Shanghai: Friday, November 6, 2015: Hutchison MediPharma Limited (“HMP”) today announces that it has initiated the Phase I clinical trial of sulfatinib (HMPL-012) in the United States. Its U.S. Investigational New Drug application was submitted and cleared earlier this year and the first patient was dosed on 4 November 2015. HMP is also planning to initiate two Phase III registration studies for the treatment of neuroendocrine tumors (“NET”) and a Phase Ib study for the treatment of thyroid cancer with sulfatinib in China by the end of 2015.
This Phase I dose escalation study is to assess the safety and tolerability of sulfatinib in U.S. patients with advanced solid tumors. A U.S. Phase II study in NET is expected to be initiated based on the conclusion of this Phase I dose escalation study.
Sulfatinib is an oral drug candidate that selectively inhibits the tyrosine kinase activity associated with the vascular endothelial growth factor receptor (“VEGFR”) and fibroblast growth receptor (“FGFR”), a receptor for a protein which also plays a role in tumor growth. In a Phase I clinical trial in China focusing on NET patients, sulfatinib’s objective response rate among the 18 efficacy-evaluable NET patients was 44.4%. By comparison, sunitinib and everolimus, the two approved single agent therapies for pancreatic NET, achieved objective response rates of less than 10% in their pivotal clinical trials. Furthermore, NET responses to sulfatinib have been observed to improve gradually with time. Results of the Phase I trial in China will be reported at the AACR-NCI-EORTC International Conference on Molecular Targets and Cancer Therapeutics in November 2015 and will be made available at www.hmplglobal.com/en/publications/ .

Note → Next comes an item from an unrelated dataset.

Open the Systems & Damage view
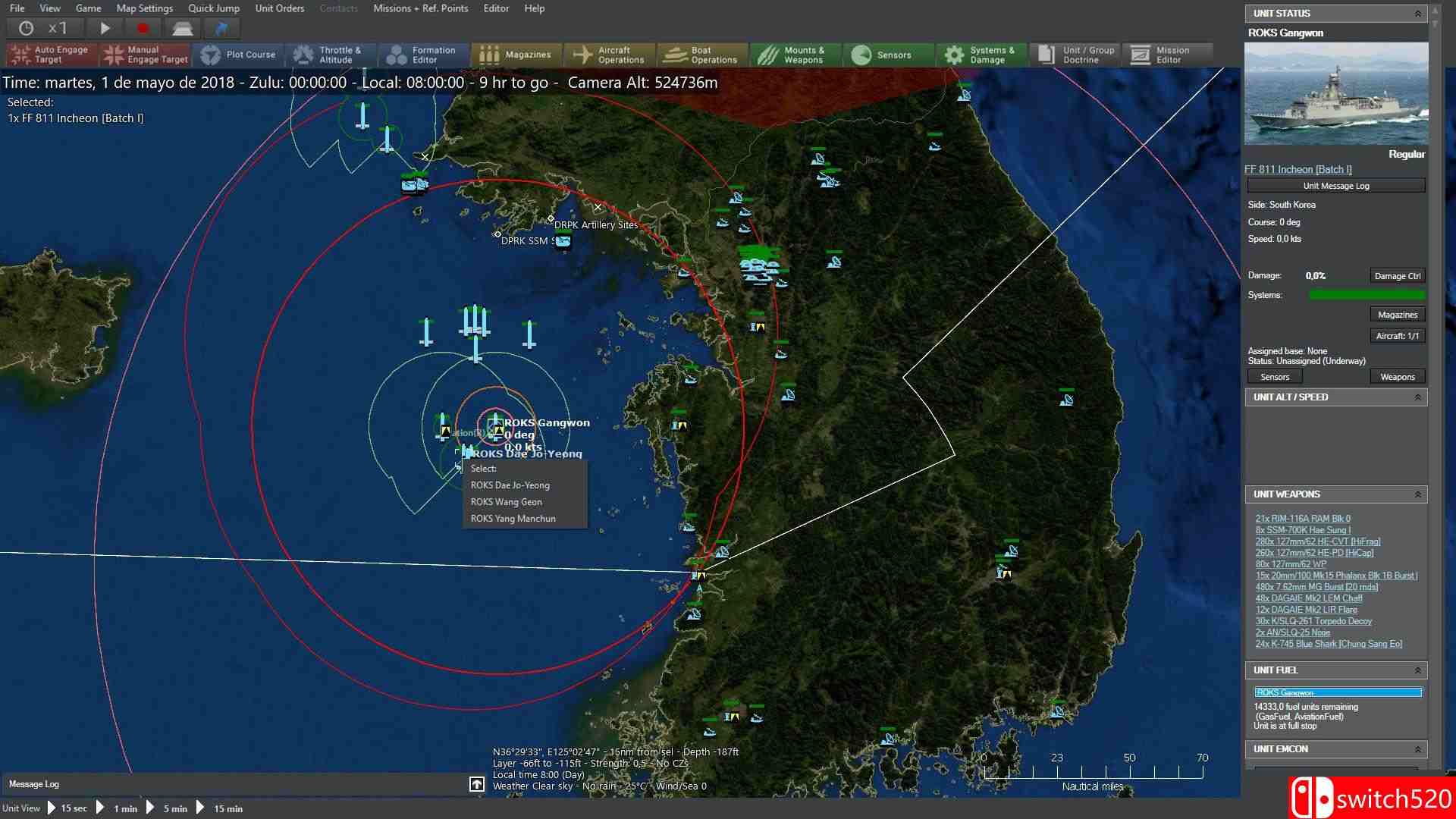The height and width of the screenshot is (819, 1456). [981, 54]
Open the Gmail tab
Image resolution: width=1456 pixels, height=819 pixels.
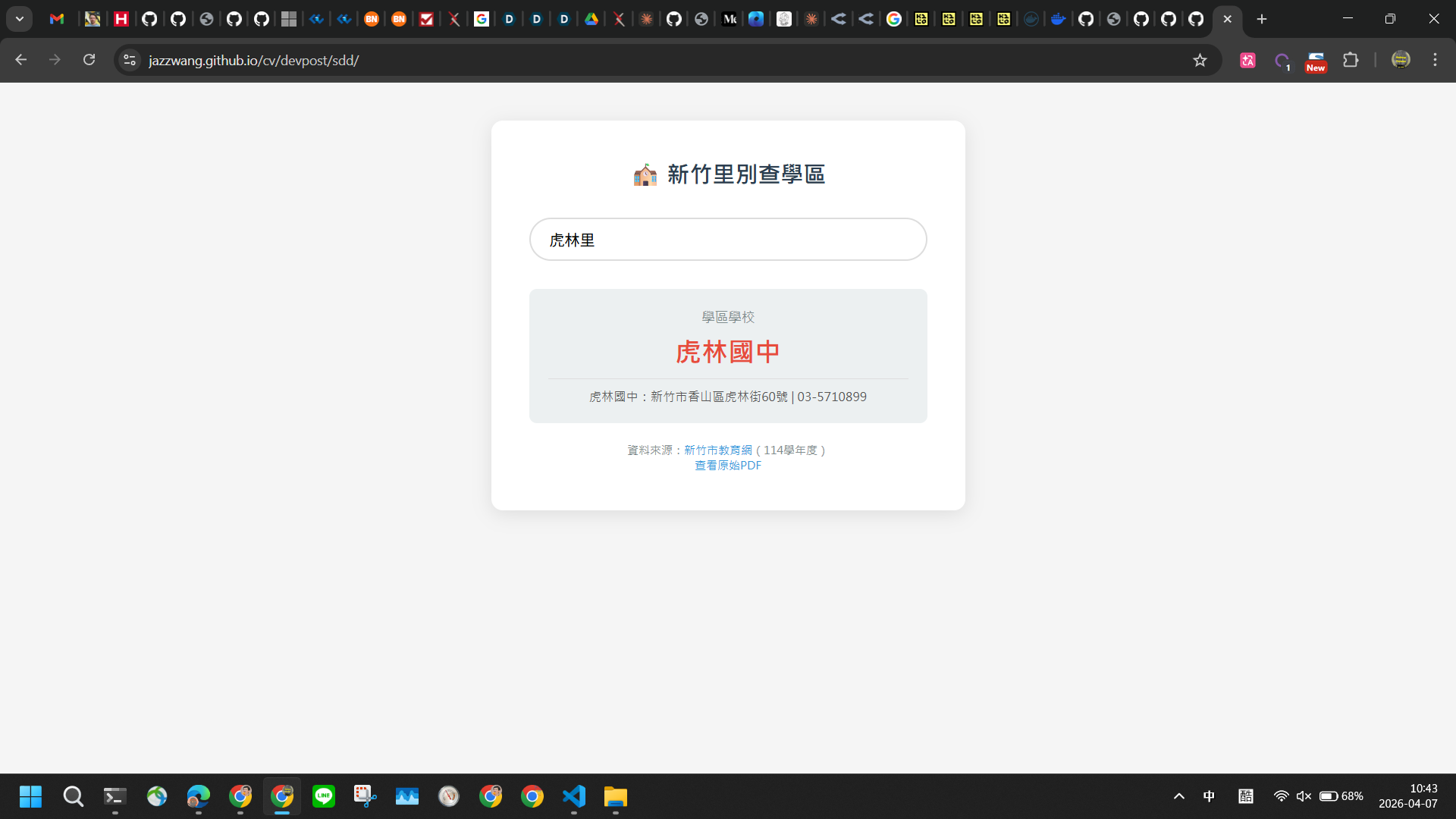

Sulfatinib is the first oncology candidate that HMP has taken through proof-of-concept in China and expanded to a U.S. clinical study without a partner.
Overview of sulfatinib clinical development
In addition to the U.S. Phase I clinical trial, HMP is conducting or in the process of initiating four clinical trials in China.
In October 2014, HMP initiated a multi-center, single-arm, open-label Phase Ib/II study in broad spectrum NET patients (pancreatic, gastrointestinal, liver, lymph and lung, among others) in China to further evaluate the efficacy, safety, tolerability, and pharmacokinetic characteristics of sulfatinib. This study, projected to enroll approximately 80 patients, is near to completion of patient enrolment. Results to date of this open-label Phase Ib study appear generally in line with the positive results from the Phase I study.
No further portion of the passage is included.